▶ **TASK OBJECTIVE**:
Exactly reproduce the lines from the one holding "Viewport: 924px width, 414px" through the end of the records, including both boundary lines but no pictures.

▶ **TASK INPUT**:

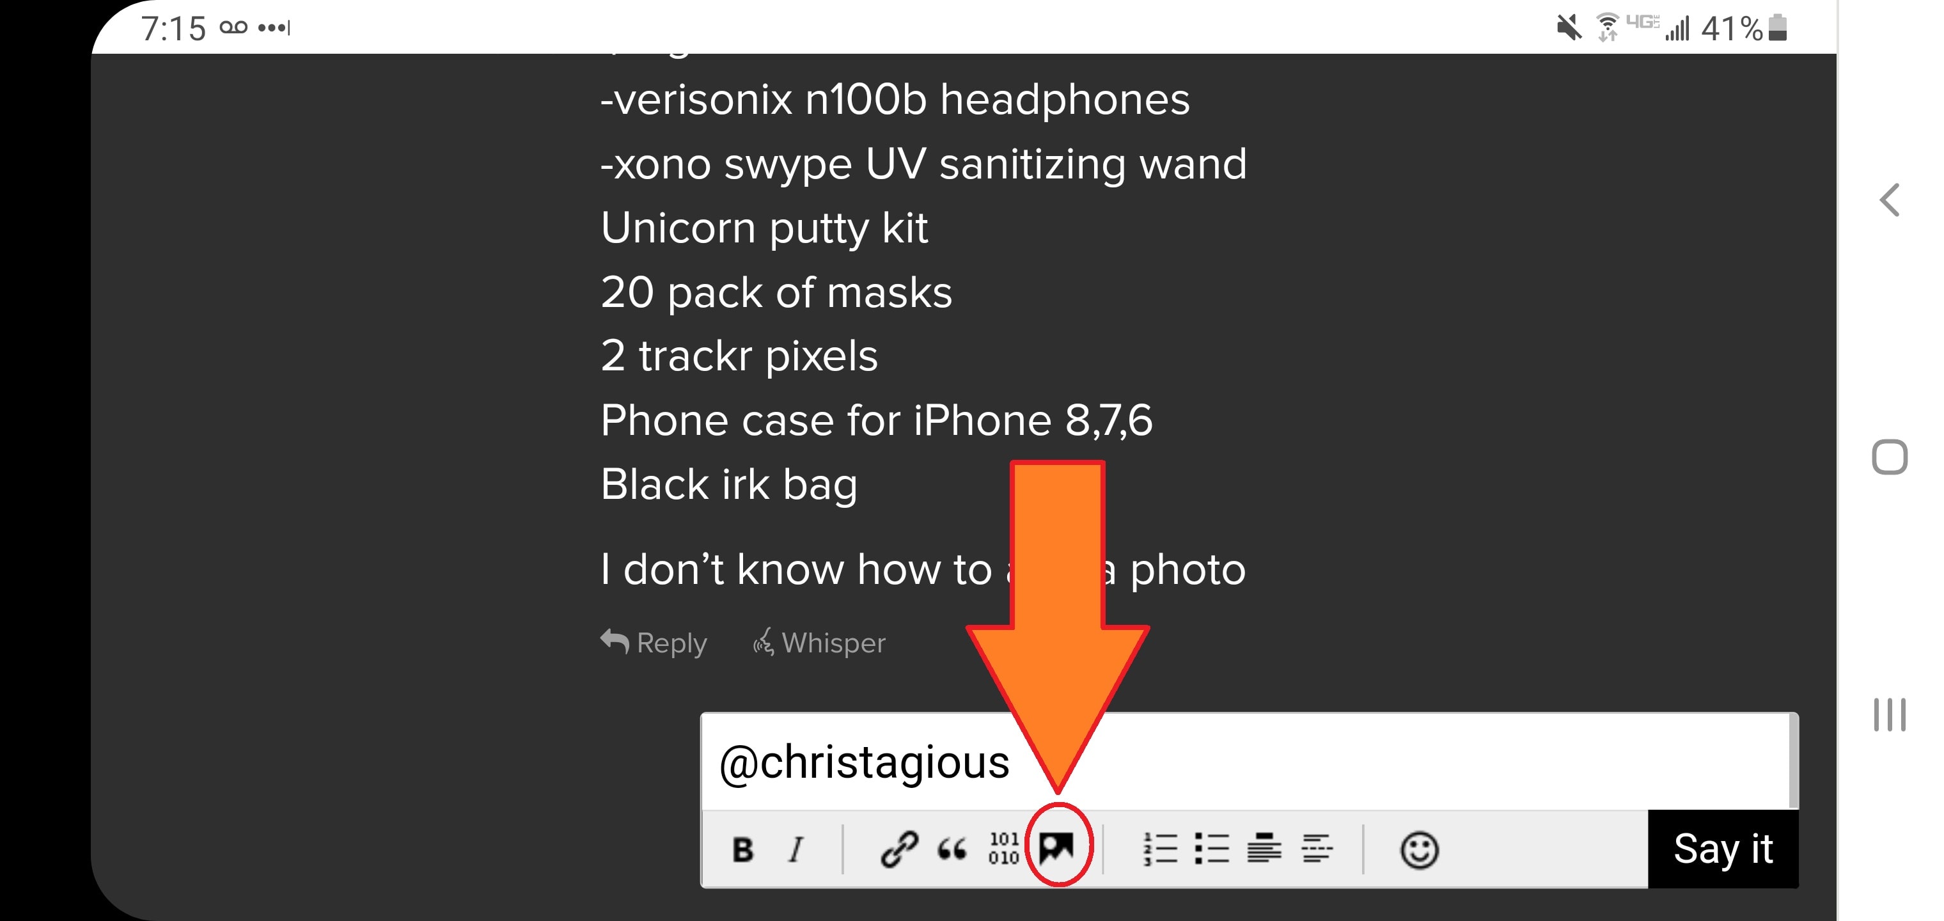1944x921 pixels.
Task: Tap the battery indicator in status bar
Action: click(1778, 28)
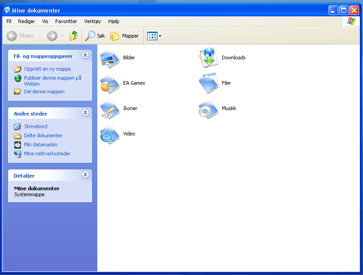
Task: Open the Bilder folder icon
Action: pyautogui.click(x=109, y=58)
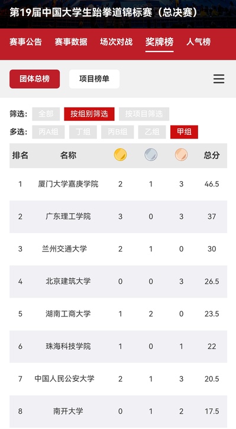
Task: Open the hamburger menu icon
Action: click(219, 79)
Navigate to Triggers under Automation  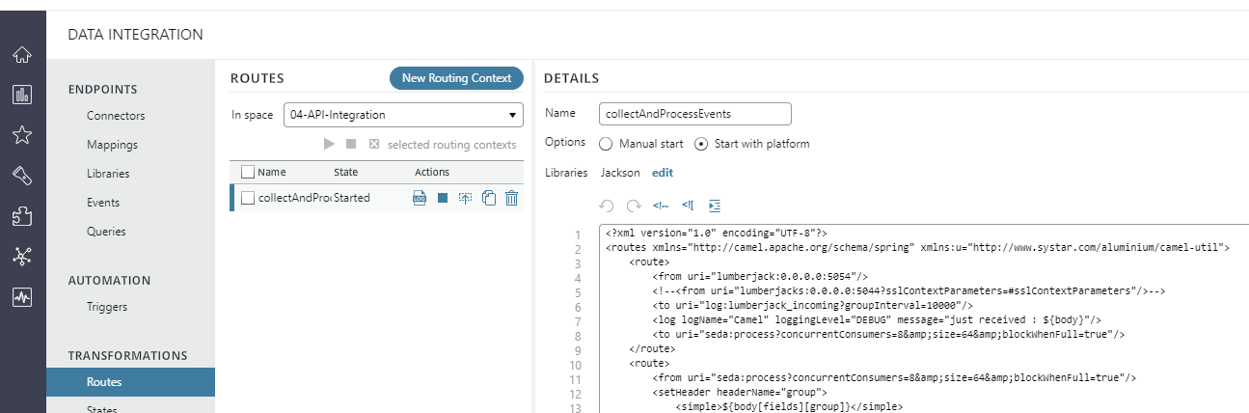(107, 307)
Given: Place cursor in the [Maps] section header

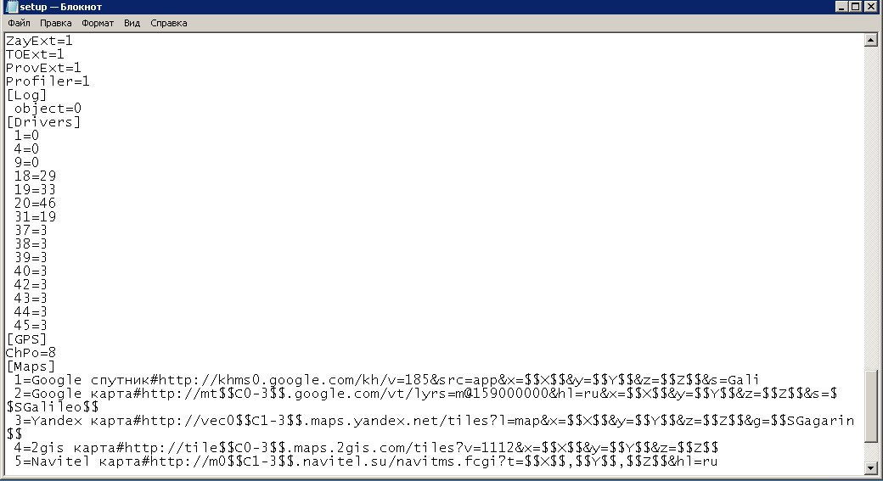Looking at the screenshot, I should point(31,366).
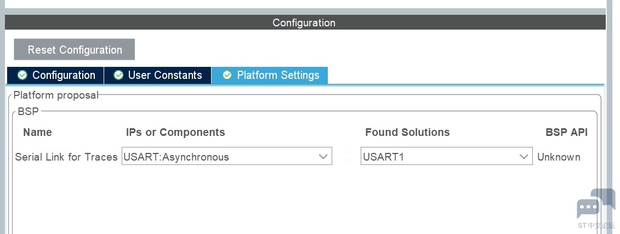The height and width of the screenshot is (234, 620).
Task: Click the Found Solutions column header
Action: (x=407, y=132)
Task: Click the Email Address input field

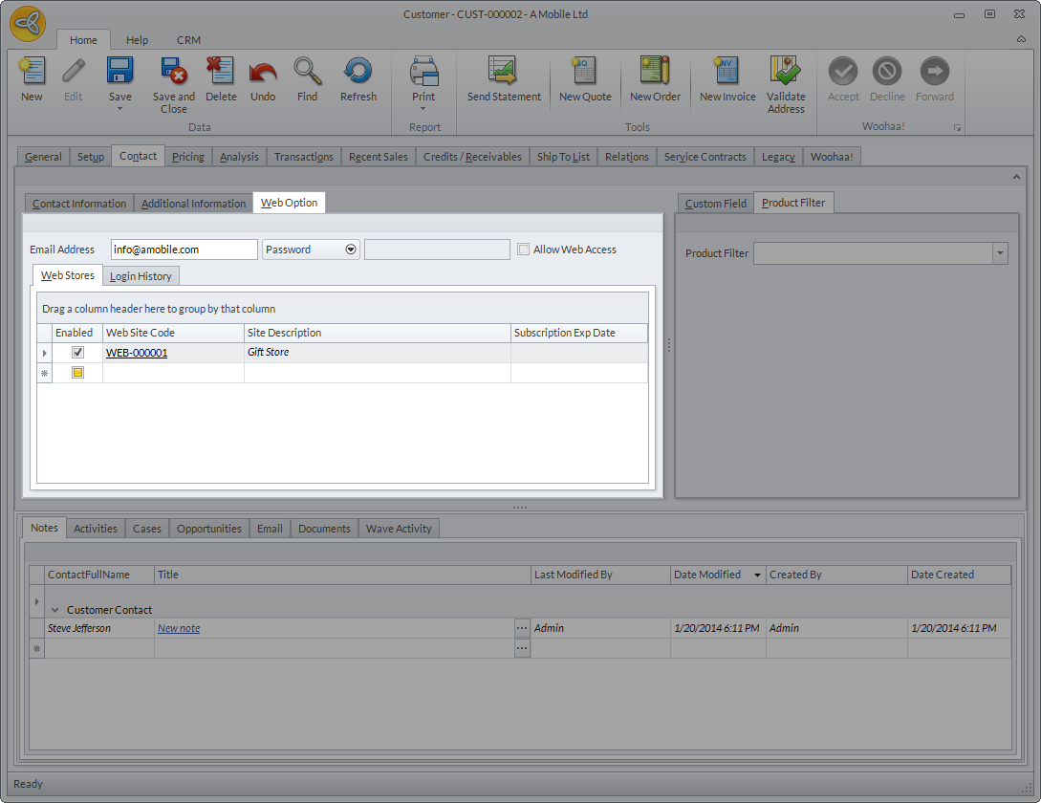Action: click(x=184, y=250)
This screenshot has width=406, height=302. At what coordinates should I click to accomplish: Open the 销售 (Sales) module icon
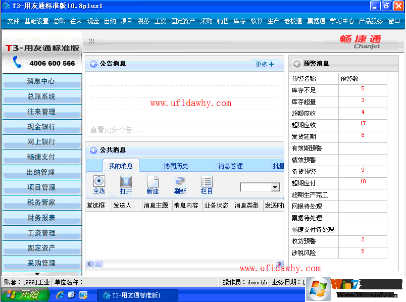coord(222,21)

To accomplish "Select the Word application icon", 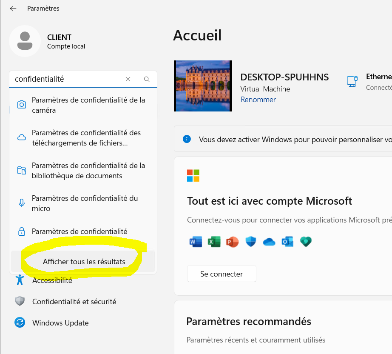I will tap(196, 241).
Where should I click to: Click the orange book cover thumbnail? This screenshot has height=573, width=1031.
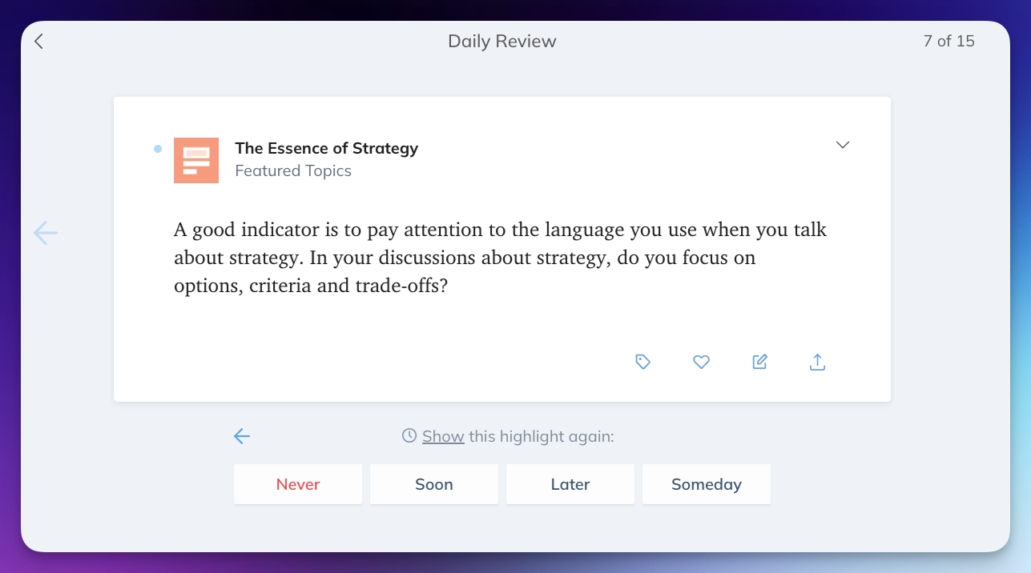(x=196, y=160)
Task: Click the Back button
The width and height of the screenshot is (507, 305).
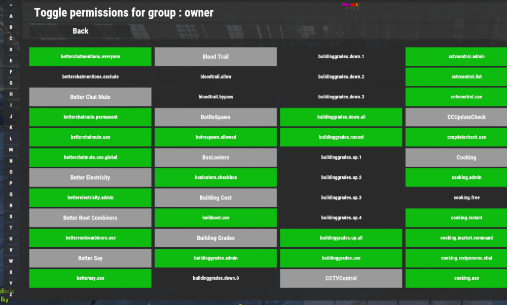Action: coord(80,31)
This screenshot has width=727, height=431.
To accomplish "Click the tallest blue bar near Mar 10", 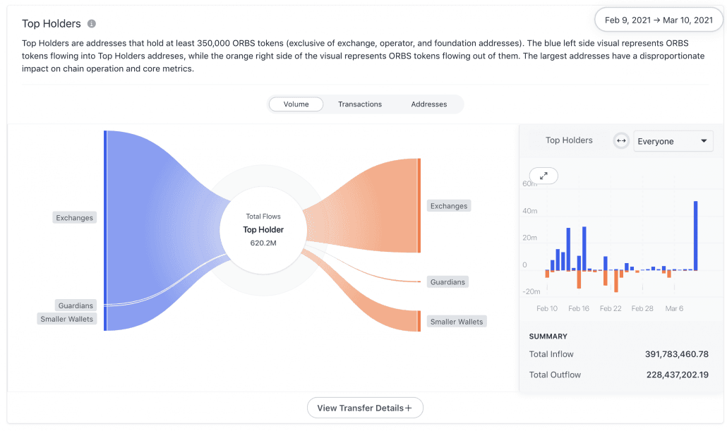I will [695, 236].
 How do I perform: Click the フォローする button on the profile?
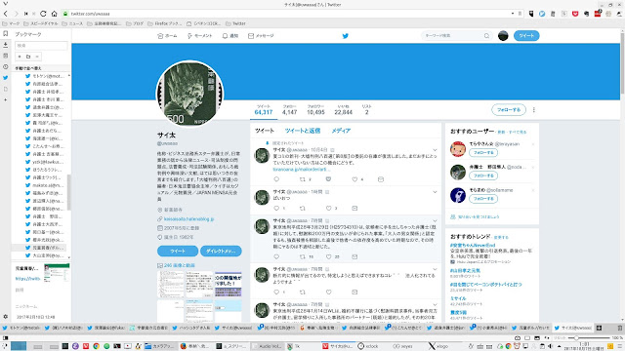pyautogui.click(x=509, y=110)
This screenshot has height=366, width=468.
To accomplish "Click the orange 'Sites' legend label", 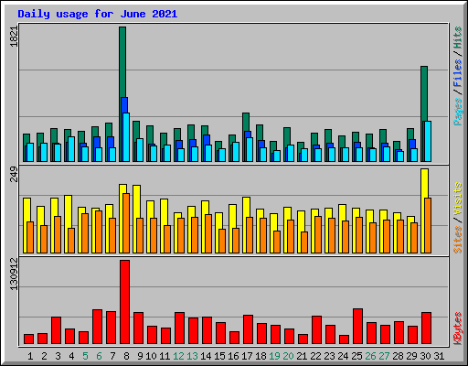I will pyautogui.click(x=457, y=240).
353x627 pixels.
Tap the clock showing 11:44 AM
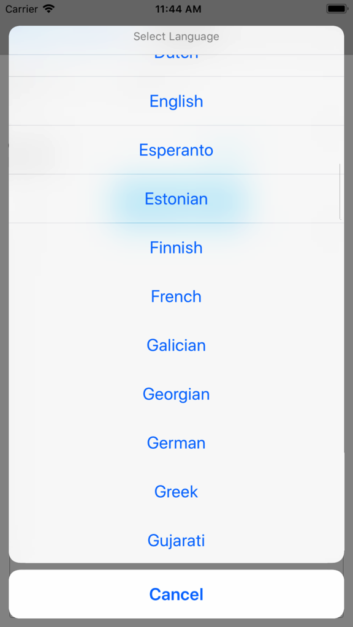(177, 9)
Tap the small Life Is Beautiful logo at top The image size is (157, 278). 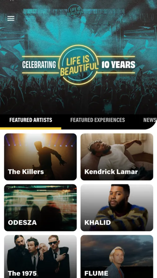(75, 11)
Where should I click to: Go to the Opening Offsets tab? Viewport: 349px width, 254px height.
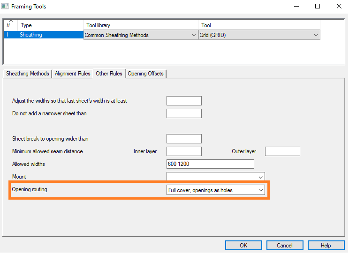(146, 74)
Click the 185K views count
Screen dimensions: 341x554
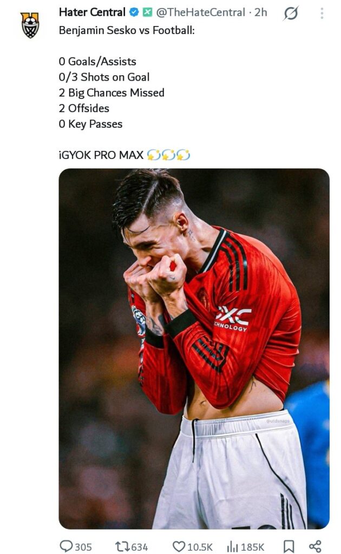click(x=252, y=547)
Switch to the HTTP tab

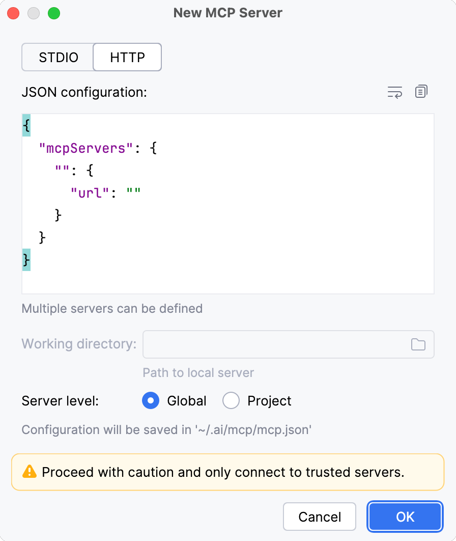coord(127,57)
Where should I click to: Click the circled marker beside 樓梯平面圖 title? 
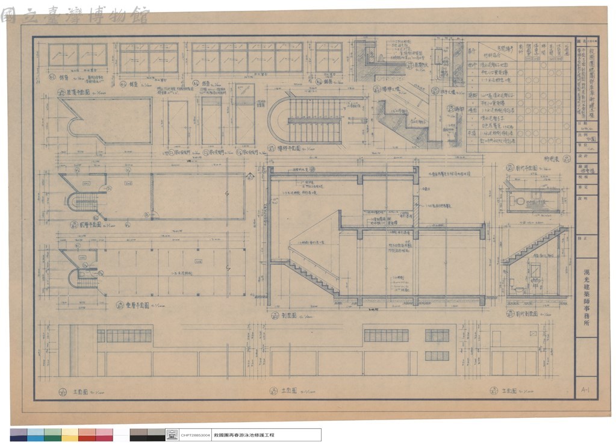click(x=271, y=149)
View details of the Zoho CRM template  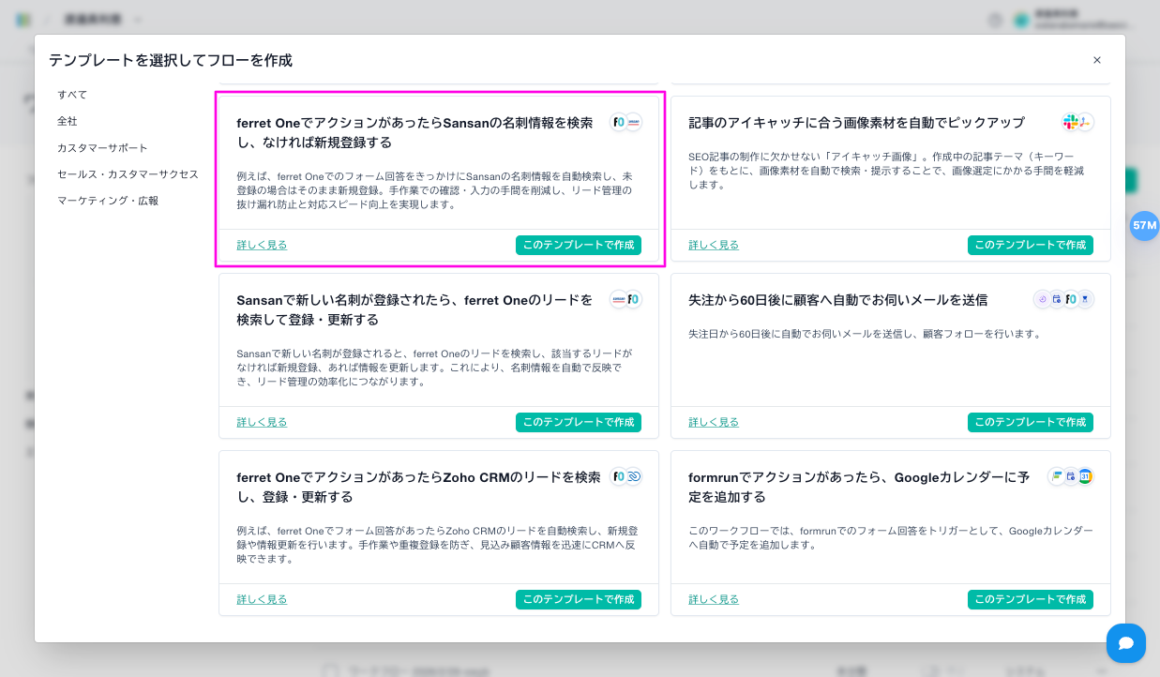pos(262,599)
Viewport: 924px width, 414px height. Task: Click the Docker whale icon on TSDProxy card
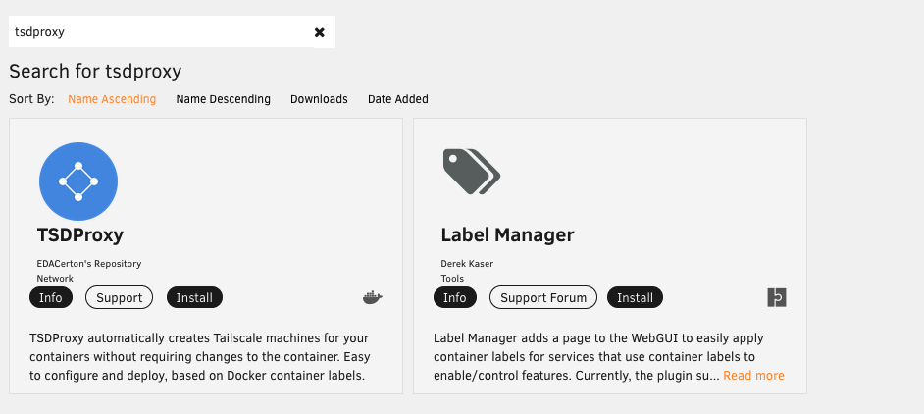[372, 298]
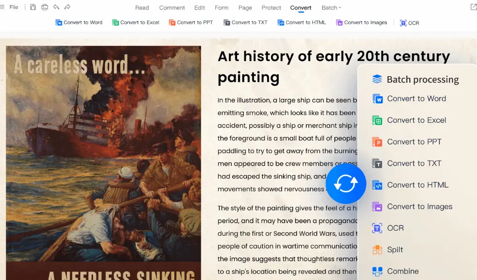Expand the Batch dropdown menu
This screenshot has height=280, width=477.
[331, 8]
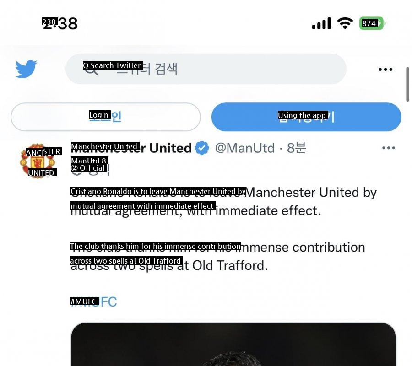Focus the Twitter search field
This screenshot has width=412, height=366.
(206, 69)
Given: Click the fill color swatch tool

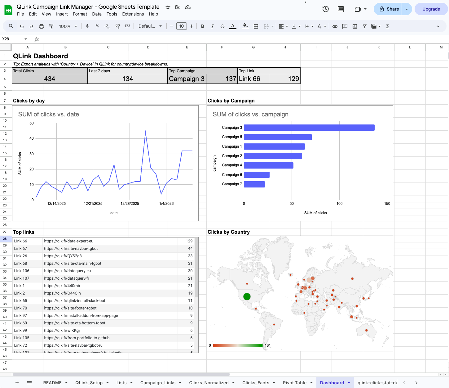Looking at the screenshot, I should click(x=245, y=26).

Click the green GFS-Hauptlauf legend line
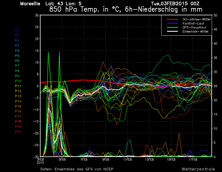coord(172,28)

▶ **ANSWER BOX**:
Viewport: 924px width, 414px height. Task: Click the Docker whale icon on TSDProxy card
[372, 298]
Expand the Batch dropdown menu
This screenshot has height=280, width=477.
[331, 8]
Focus the Twitter search field
This screenshot has width=412, height=366.
(206, 69)
Given: Click the fill color swatch tool

Looking at the screenshot, I should click(x=245, y=26).

Click the green GFS-Hauptlauf legend line
coord(172,28)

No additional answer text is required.